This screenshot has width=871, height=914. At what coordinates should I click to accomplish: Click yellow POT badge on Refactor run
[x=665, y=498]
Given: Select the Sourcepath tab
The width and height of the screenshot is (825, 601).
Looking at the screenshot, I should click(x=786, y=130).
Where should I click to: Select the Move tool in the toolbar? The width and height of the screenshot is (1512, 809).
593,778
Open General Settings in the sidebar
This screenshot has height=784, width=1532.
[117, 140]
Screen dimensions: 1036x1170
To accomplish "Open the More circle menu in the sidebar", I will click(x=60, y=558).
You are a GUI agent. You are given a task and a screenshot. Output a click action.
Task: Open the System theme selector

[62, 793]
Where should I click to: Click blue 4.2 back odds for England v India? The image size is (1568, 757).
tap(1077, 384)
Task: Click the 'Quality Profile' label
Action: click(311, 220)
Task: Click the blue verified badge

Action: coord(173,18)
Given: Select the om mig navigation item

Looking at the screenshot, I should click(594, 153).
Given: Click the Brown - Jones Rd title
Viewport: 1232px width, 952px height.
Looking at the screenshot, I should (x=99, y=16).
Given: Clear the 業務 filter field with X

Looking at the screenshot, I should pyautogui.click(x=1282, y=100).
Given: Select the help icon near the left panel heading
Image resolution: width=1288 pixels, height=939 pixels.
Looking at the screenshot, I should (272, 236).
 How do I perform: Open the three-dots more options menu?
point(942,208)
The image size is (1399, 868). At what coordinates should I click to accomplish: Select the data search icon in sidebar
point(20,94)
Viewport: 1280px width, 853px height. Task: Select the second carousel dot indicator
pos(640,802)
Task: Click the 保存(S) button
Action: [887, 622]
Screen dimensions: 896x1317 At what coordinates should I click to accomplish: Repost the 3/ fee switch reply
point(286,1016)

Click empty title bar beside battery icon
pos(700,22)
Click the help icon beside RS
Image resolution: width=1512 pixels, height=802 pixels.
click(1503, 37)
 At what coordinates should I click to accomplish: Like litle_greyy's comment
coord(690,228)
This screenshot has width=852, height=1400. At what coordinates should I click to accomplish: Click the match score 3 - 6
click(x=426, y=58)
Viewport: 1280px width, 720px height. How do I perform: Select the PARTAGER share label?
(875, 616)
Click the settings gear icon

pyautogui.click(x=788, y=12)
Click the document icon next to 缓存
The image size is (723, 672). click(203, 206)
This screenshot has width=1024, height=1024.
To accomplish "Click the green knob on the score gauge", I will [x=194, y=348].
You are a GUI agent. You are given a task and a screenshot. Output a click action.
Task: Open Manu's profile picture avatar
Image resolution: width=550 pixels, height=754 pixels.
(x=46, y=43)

AIM ▸
Print the listing above from its start through the line containing "point(20,94)", both included, reproducing each line without any change.

THE RESPONSE ▸
This screenshot has width=871, height=914. At what coordinates should I click to accomplish: Click yellow POT badge on Refactor run
[x=665, y=498]
Given: Select the Sourcepath tab
The width and height of the screenshot is (825, 601).
Looking at the screenshot, I should click(x=786, y=130).
Where should I click to: Select the Move tool in the toolbar? The width and height of the screenshot is (1512, 809).
593,778
Open General Settings in the sidebar
This screenshot has height=784, width=1532.
[117, 140]
Screen dimensions: 1036x1170
To accomplish "Open the More circle menu in the sidebar", I will click(x=60, y=558).
You are a GUI agent. You are given a task and a screenshot. Output a click action.
Task: Open the System theme selector

[62, 793]
Where should I click to: Click blue 4.2 back odds for England v India? The image size is (1568, 757).
tap(1077, 384)
Task: Click the 'Quality Profile' label
Action: click(311, 220)
Task: Click the blue verified badge

Action: coord(173,18)
Given: Select the om mig navigation item

Looking at the screenshot, I should click(594, 153).
Given: Click the Brown - Jones Rd title
Viewport: 1232px width, 952px height.
Looking at the screenshot, I should (x=99, y=16).
Given: Clear the 業務 filter field with X

Looking at the screenshot, I should pyautogui.click(x=1282, y=100).
Given: Select the help icon near the left panel heading
Image resolution: width=1288 pixels, height=939 pixels.
Looking at the screenshot, I should (272, 236).
 How do I perform: Open the three-dots more options menu?
point(942,208)
The image size is (1399, 868). At what coordinates should I click to accomplish: Select the data search icon in sidebar
point(20,94)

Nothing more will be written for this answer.